It can’t hurt that Accel is riding high right now, boosted by its prescient backing of Facebook. But the organized strategy emerging here reminds me of another venture-capital firm: Benchmark Capital in the ’90s.
Benchmark made an early bet on eBay, where partner Bob Kagle correctly saw that the auction format promised something genuinely new. Auctions were exciting in a way that conventional retailing — in the real world or online — wasn’t.
Along the way, eBay stumbled, developing a case of Amazon envy. eBay’s Buy It Now auctions worked like a conventional store, offering the simplicity and efficiency of fixed prices. The tradeoff, however, was that much of the urgency and fun of auctions got lost.
Flash-sales operators like Mack’s One Kings Lane, which started as a home-furnishings site, are bringing that fun back. With limited stock, shoppers need to act fast if they see something they like. Sometimes One Kings Lane only has a single piece for sale, Mack says, to add “texture” to the site. It recently added gourmet food sales, suggesting the model has room to run across more categories.

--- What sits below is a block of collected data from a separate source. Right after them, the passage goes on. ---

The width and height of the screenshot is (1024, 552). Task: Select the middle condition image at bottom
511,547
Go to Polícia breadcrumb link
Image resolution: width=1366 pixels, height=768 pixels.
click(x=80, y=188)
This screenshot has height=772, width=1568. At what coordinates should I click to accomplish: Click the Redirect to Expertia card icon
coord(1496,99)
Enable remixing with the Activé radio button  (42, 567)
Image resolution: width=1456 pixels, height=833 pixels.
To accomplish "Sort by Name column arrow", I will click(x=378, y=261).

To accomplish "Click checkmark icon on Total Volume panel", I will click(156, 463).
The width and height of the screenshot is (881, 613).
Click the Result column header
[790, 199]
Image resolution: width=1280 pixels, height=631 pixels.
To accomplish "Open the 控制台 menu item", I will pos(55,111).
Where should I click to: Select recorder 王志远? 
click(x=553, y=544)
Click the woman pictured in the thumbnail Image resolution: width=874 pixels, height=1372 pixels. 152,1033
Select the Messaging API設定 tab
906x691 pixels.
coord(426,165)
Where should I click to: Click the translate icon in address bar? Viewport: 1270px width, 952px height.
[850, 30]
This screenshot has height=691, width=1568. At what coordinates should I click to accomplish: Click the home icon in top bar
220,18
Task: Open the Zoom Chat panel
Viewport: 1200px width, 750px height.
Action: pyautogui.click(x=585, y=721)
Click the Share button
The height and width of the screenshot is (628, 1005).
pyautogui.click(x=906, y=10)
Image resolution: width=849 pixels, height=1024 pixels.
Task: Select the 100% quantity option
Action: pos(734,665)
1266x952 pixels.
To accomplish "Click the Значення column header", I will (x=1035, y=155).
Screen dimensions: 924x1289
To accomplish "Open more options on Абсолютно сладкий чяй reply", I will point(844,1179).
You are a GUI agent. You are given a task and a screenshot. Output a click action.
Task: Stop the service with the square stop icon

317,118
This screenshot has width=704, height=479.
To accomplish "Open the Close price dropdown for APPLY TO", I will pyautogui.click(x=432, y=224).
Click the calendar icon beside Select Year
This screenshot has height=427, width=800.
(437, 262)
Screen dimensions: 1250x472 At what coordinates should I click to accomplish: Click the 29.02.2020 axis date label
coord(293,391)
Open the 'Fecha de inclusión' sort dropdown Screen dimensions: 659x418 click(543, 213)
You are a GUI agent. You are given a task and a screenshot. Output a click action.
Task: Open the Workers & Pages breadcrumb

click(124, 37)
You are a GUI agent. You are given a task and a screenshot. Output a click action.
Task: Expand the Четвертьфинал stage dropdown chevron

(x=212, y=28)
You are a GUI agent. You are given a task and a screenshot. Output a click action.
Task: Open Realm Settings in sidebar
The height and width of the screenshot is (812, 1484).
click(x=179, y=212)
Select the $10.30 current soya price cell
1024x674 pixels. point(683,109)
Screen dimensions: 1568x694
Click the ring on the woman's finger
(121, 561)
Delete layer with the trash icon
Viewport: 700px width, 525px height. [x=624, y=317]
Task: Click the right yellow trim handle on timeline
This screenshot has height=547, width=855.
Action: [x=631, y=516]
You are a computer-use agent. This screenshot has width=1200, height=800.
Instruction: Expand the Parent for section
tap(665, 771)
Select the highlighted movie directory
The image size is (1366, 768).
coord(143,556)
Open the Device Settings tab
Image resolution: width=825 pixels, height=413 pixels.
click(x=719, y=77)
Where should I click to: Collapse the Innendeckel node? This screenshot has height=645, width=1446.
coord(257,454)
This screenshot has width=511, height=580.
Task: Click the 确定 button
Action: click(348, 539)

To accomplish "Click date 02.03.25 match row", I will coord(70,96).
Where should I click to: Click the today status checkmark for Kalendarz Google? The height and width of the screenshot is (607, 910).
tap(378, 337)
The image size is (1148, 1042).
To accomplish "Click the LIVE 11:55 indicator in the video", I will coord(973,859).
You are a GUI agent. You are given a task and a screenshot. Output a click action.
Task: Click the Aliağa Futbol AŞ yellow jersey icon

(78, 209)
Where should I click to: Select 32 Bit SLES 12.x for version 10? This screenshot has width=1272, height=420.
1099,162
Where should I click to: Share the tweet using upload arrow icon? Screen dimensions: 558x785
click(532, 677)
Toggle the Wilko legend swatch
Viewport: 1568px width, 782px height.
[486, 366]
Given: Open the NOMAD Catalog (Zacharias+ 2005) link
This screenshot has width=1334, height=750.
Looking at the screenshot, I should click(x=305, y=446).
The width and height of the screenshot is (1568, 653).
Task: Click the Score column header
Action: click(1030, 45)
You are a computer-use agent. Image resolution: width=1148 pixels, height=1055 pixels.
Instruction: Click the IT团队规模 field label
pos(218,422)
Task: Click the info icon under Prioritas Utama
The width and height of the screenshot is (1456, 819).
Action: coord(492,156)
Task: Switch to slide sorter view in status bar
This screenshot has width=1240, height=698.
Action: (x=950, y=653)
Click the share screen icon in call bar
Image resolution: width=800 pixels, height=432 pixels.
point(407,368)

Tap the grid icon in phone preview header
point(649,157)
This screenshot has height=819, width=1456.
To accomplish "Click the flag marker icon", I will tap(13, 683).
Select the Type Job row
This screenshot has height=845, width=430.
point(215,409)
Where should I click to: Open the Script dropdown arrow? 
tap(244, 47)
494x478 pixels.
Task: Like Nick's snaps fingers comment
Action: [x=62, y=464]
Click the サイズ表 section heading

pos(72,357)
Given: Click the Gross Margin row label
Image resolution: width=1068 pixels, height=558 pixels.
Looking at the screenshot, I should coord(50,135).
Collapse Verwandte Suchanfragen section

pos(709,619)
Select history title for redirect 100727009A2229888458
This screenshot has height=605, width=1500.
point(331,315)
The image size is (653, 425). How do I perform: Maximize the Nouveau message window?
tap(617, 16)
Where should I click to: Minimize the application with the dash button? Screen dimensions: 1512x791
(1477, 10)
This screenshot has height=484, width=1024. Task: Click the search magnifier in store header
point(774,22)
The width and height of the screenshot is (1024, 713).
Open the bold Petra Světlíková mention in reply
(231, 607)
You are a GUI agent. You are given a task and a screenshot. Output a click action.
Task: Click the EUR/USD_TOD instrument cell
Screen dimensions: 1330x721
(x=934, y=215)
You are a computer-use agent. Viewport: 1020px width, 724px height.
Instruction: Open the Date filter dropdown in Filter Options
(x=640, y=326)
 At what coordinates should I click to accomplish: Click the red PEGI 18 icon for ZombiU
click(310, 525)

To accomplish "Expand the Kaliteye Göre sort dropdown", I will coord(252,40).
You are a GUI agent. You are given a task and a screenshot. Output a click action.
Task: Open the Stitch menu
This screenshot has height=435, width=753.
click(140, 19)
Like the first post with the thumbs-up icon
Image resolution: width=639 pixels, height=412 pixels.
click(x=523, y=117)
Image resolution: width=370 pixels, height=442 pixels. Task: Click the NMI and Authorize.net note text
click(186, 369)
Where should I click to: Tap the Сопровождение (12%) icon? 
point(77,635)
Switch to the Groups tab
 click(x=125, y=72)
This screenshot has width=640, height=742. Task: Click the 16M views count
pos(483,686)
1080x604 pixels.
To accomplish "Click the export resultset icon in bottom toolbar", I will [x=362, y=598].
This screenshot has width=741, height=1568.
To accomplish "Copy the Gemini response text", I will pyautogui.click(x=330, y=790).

Groupon has a similar fun element in its social aspect: You have to sign up friends to make a deal effective, whether it’s a discount on brunch or unlimited yoga.
ModCloth and One Kings Lane share another common element: The idea of a curated selection of merchandise. One Kings Lane relies on old-school professional buyers, while ModCloth involves its community more. But the result is similar: an eclectic, surprising collection of goods that offers a reason to return to a site.
eBay was a huge success for its investors, of course. But there’s the inevitable sense that Benchmark might be resting on its laurels. If I were to pick the venture-capital firms leading the charge into E-Commerce 2.0, I’d say Accel and Kleiner have it in the bag.